→ **Exercise**
Return the entries that follow exactly, with no images.

::: Data extract

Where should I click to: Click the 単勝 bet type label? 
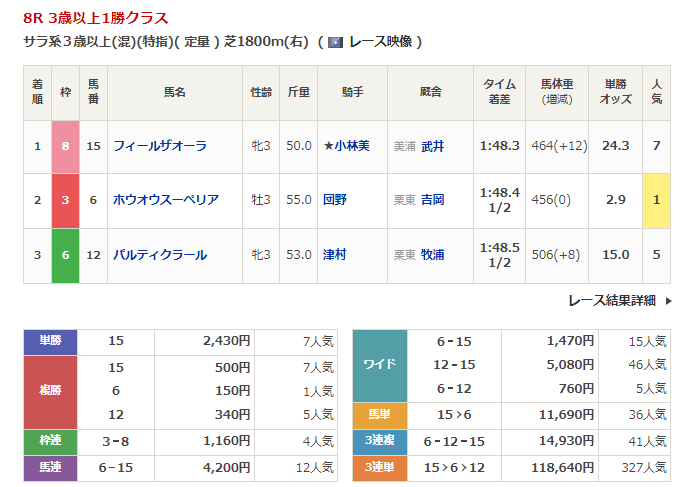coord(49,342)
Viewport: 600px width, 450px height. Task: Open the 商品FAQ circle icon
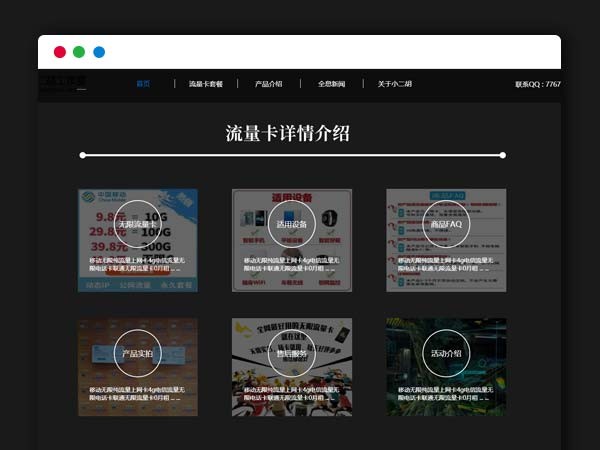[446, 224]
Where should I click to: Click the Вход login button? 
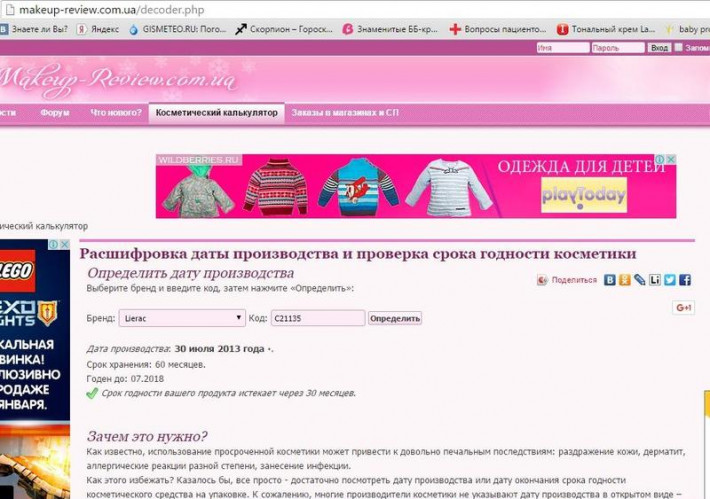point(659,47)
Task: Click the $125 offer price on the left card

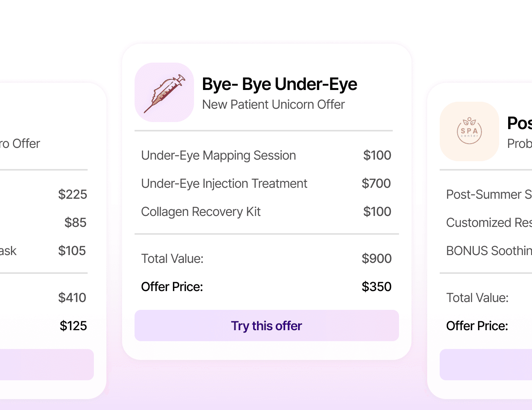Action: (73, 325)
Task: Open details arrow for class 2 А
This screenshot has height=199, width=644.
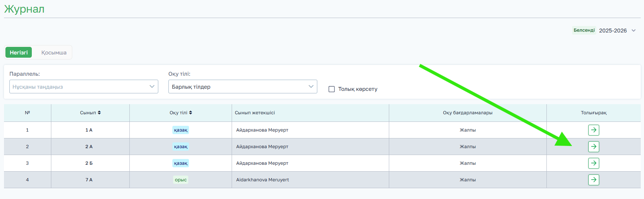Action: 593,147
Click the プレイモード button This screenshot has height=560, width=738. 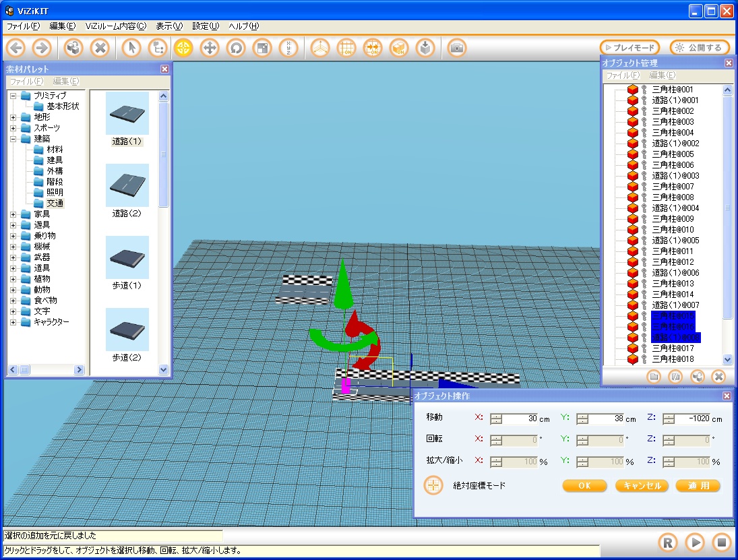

::::::

→ **Result for this task**
Where should I click to: Click the 単勝 bet type label? 
coord(49,342)
Viewport: 600px width, 450px height. Task: Open the 商品FAQ circle icon
[446, 224]
Where should I click to: Click the Вход login button? 
point(659,47)
Task: Click the $125 offer price on the left card

Action: (73, 325)
Task: Open details arrow for class 2 А
This screenshot has height=199, width=644.
Action: 593,147
Click the プレイモード button This screenshot has height=560, width=738. 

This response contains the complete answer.